Requirement: Write all of the lines below out again, exactly as they stand.

Dataset extract:
──────────

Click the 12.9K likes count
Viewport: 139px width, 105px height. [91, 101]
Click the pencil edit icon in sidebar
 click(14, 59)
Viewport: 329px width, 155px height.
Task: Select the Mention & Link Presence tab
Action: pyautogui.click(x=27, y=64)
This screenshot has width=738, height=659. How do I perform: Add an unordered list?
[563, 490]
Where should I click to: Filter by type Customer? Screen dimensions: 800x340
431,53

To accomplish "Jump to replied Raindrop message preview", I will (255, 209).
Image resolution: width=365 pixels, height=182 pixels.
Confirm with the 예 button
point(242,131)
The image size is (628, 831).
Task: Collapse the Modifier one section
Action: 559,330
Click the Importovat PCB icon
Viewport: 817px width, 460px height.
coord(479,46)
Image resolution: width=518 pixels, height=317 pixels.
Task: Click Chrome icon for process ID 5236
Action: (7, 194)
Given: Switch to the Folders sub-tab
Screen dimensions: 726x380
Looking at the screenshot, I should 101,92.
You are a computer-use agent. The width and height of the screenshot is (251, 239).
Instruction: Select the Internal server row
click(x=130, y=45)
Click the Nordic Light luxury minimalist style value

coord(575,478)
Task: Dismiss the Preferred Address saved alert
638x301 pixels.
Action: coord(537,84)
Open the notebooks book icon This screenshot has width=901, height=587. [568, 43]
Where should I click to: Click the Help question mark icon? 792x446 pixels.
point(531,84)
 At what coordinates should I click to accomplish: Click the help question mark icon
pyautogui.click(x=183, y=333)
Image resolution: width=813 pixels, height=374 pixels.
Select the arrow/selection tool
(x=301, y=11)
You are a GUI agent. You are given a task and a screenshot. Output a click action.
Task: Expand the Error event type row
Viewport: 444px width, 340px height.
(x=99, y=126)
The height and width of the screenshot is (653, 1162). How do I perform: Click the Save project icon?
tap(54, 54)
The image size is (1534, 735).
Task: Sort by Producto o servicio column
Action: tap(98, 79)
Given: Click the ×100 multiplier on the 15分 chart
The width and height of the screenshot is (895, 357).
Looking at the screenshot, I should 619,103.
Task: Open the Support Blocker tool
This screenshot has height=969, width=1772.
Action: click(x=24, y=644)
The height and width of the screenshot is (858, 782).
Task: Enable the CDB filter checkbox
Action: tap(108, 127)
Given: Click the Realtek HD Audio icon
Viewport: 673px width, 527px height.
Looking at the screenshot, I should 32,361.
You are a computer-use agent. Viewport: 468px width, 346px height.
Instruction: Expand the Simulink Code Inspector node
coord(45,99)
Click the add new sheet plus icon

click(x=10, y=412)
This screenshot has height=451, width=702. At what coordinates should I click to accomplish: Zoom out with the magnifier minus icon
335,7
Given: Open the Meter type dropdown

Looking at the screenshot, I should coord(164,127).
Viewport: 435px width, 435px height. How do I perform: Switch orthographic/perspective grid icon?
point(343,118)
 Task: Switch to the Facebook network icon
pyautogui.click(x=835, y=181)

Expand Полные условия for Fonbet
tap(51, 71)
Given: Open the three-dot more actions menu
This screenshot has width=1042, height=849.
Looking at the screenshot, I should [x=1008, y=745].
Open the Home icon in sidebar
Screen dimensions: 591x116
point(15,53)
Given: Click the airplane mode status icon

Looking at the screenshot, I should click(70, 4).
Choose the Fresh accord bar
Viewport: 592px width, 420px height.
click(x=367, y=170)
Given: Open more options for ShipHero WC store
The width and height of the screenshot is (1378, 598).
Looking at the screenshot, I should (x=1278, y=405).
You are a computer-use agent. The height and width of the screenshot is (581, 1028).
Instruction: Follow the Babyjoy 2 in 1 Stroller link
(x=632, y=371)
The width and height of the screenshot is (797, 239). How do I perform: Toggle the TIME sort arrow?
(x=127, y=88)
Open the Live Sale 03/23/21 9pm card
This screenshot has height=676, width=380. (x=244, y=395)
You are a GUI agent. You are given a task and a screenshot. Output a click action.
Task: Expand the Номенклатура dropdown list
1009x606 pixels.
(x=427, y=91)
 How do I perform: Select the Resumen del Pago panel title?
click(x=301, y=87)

──────────

Exercise output:
Click the 12.9K likes count
Viewport: 139px width, 105px height. [91, 101]
Click the pencil edit icon in sidebar
 click(14, 59)
Viewport: 329px width, 155px height.
Task: Select the Mention & Link Presence tab
Action: pyautogui.click(x=27, y=64)
This screenshot has width=738, height=659. How do I perform: Add an unordered list?
[563, 490]
Where should I click to: Filter by type Customer? Screen dimensions: 800x340
431,53

To accomplish "Jump to replied Raindrop message preview", I will (255, 209).
Image resolution: width=365 pixels, height=182 pixels.
Confirm with the 예 button
point(242,131)
The image size is (628, 831).
Task: Collapse the Modifier one section
Action: 559,330
Click the Importovat PCB icon
Viewport: 817px width, 460px height.
coord(479,46)
Image resolution: width=518 pixels, height=317 pixels.
Task: Click Chrome icon for process ID 5236
Action: (7, 194)
Given: Switch to the Folders sub-tab
Screen dimensions: 726x380
Looking at the screenshot, I should 101,92.
You are a computer-use agent. The width and height of the screenshot is (251, 239).
Instruction: Select the Internal server row
click(x=130, y=45)
Click the Nordic Light luxury minimalist style value

coord(575,478)
Task: Dismiss the Preferred Address saved alert
638x301 pixels.
Action: coord(537,84)
Open the notebooks book icon This screenshot has width=901, height=587. [568, 43]
Where should I click to: Click the Help question mark icon? 792x446 pixels.
point(531,84)
 At what coordinates should I click to accomplish: Click the help question mark icon
pyautogui.click(x=183, y=333)
Image resolution: width=813 pixels, height=374 pixels.
Select the arrow/selection tool
(x=301, y=11)
You are a GUI agent. You are given a task and a screenshot. Output a click action.
Task: Expand the Error event type row
Viewport: 444px width, 340px height.
(x=99, y=126)
The height and width of the screenshot is (653, 1162). How do I perform: Click the Save project icon?
tap(54, 54)
The image size is (1534, 735).
Task: Sort by Producto o servicio column
Action: tap(98, 79)
Given: Click the ×100 multiplier on the 15分 chart
The width and height of the screenshot is (895, 357).
Looking at the screenshot, I should 619,103.
Task: Open the Support Blocker tool
This screenshot has height=969, width=1772.
Action: click(x=24, y=644)
The height and width of the screenshot is (858, 782).
Task: Enable the CDB filter checkbox
Action: tap(108, 127)
Given: Click the Realtek HD Audio icon
Viewport: 673px width, 527px height.
Looking at the screenshot, I should 32,361.
You are a computer-use agent. Viewport: 468px width, 346px height.
Instruction: Expand the Simulink Code Inspector node
coord(45,99)
Click the add new sheet plus icon

click(x=10, y=412)
This screenshot has height=451, width=702. At what coordinates should I click to accomplish: Zoom out with the magnifier minus icon
335,7
Given: Open the Meter type dropdown

Looking at the screenshot, I should coord(164,127).
Viewport: 435px width, 435px height. How do I perform: Switch orthographic/perspective grid icon?
point(343,118)
 Task: Switch to the Facebook network icon
pyautogui.click(x=835, y=181)

Expand Полные условия for Fonbet
tap(51, 71)
Given: Open the three-dot more actions menu
This screenshot has width=1042, height=849.
Looking at the screenshot, I should [x=1008, y=745].
Open the Home icon in sidebar
Screen dimensions: 591x116
point(15,53)
Given: Click the airplane mode status icon

Looking at the screenshot, I should click(70, 4).
Choose the Fresh accord bar
Viewport: 592px width, 420px height.
click(x=367, y=170)
Given: Open more options for ShipHero WC store
The width and height of the screenshot is (1378, 598).
Looking at the screenshot, I should (x=1278, y=405).
You are a computer-use agent. The height and width of the screenshot is (581, 1028).
Instruction: Follow the Babyjoy 2 in 1 Stroller link
(x=632, y=371)
The width and height of the screenshot is (797, 239). How do I perform: Toggle the TIME sort arrow?
(x=127, y=88)
Open the Live Sale 03/23/21 9pm card
This screenshot has height=676, width=380. (x=244, y=395)
You are a GUI agent. You are given a task and a screenshot. Output a click action.
Task: Expand the Номенклатура dropdown list
1009x606 pixels.
(x=427, y=91)
 How do I perform: Select the Resumen del Pago panel title?
click(x=301, y=87)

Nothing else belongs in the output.